> [WRITTEN TASK]
Give these lines again with "speech bubble" swapped for "chat bubble" everywhere, changing nothing else.

> [DATASET RECORDS]
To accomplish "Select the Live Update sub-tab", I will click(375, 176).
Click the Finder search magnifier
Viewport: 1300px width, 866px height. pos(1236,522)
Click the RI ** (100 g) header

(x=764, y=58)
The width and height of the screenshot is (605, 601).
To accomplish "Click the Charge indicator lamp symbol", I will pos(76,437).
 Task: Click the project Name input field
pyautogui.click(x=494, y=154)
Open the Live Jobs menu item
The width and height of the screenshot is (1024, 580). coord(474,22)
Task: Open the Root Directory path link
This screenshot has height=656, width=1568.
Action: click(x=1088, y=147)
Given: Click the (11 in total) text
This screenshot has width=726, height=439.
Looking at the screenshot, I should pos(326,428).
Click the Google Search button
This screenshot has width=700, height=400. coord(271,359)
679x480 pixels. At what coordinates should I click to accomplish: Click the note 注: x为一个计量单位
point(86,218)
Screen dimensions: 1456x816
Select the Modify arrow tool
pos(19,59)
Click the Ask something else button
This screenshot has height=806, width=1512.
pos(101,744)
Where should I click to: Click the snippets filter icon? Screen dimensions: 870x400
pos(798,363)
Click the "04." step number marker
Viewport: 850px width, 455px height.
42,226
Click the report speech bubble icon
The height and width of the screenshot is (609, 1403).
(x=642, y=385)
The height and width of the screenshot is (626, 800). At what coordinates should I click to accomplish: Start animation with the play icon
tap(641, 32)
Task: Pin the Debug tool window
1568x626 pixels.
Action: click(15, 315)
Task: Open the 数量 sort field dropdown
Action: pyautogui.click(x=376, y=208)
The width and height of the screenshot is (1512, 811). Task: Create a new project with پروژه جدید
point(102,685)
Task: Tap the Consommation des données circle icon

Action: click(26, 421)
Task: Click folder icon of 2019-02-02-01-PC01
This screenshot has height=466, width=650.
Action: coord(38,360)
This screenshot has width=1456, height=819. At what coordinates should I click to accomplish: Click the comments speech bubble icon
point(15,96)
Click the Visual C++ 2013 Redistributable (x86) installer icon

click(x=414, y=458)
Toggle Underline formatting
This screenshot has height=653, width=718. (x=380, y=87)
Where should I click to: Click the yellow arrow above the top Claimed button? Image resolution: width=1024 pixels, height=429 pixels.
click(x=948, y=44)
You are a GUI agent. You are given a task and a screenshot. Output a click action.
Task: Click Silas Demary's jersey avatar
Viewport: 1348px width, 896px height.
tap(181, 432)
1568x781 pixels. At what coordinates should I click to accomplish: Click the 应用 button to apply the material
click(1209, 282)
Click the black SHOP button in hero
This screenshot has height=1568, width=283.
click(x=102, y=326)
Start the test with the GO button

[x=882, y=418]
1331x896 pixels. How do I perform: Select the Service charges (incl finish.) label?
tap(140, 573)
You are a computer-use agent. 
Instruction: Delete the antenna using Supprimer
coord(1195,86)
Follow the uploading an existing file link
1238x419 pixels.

> [REPLY TO THE TASK]
To accomplish "Select the Live Update sub-tab", I will click(375, 176).
Click the Finder search magnifier
Viewport: 1300px width, 866px height. pos(1236,522)
Click the RI ** (100 g) header

(x=764, y=58)
The width and height of the screenshot is (605, 601).
To accomplish "Click the Charge indicator lamp symbol", I will pos(76,437).
 Task: Click the project Name input field
pyautogui.click(x=494, y=154)
Open the Live Jobs menu item
The width and height of the screenshot is (1024, 580). coord(474,22)
Task: Open the Root Directory path link
This screenshot has height=656, width=1568.
Action: click(x=1088, y=147)
Given: Click the (11 in total) text
This screenshot has width=726, height=439.
Looking at the screenshot, I should pos(326,428).
Click the Google Search button
This screenshot has width=700, height=400. coord(271,359)
679x480 pixels. At what coordinates should I click to accomplish: Click the note 注: x为一个计量单位
point(86,218)
Screen dimensions: 1456x816
Select the Modify arrow tool
pos(19,59)
Click the Ask something else button
This screenshot has height=806, width=1512.
pos(101,744)
Where should I click to: Click the snippets filter icon? Screen dimensions: 870x400
pos(798,363)
Click the "04." step number marker
Viewport: 850px width, 455px height.
42,226
Click the report chat bubble icon
The height and width of the screenshot is (609, 1403).
(x=642, y=385)
The height and width of the screenshot is (626, 800). At what coordinates should I click to accomplish: Start animation with the play icon
tap(641, 32)
Task: Pin the Debug tool window
1568x626 pixels.
Action: click(15, 315)
Task: Open the 数量 sort field dropdown
Action: pyautogui.click(x=376, y=208)
The width and height of the screenshot is (1512, 811). Task: Create a new project with پروژه جدید
point(102,685)
Task: Tap the Consommation des données circle icon

Action: click(26, 421)
Task: Click folder icon of 2019-02-02-01-PC01
This screenshot has height=466, width=650.
Action: coord(38,360)
This screenshot has width=1456, height=819. At what coordinates should I click to accomplish: Click the comments chat bubble icon
point(15,96)
Click the Visual C++ 2013 Redistributable (x86) installer icon

click(x=414, y=458)
Toggle Underline formatting
This screenshot has height=653, width=718. (x=380, y=87)
Where should I click to: Click the yellow arrow above the top Claimed button? Image resolution: width=1024 pixels, height=429 pixels.
click(x=948, y=44)
You are a GUI agent. You are given a task and a screenshot. Output a click action.
Task: Click Silas Demary's jersey avatar
Viewport: 1348px width, 896px height.
tap(181, 432)
1568x781 pixels. At what coordinates should I click to accomplish: Click the 应用 button to apply the material
click(1209, 282)
Click the black SHOP button in hero
This screenshot has height=1568, width=283.
click(x=102, y=326)
Start the test with the GO button

[x=882, y=418]
1331x896 pixels. How do I perform: Select the Service charges (incl finish.) label?
tap(140, 573)
You are a computer-use agent. 
Instruction: Delete the antenna using Supprimer
coord(1195,86)
Follow the uploading an existing file link
1238x419 pixels.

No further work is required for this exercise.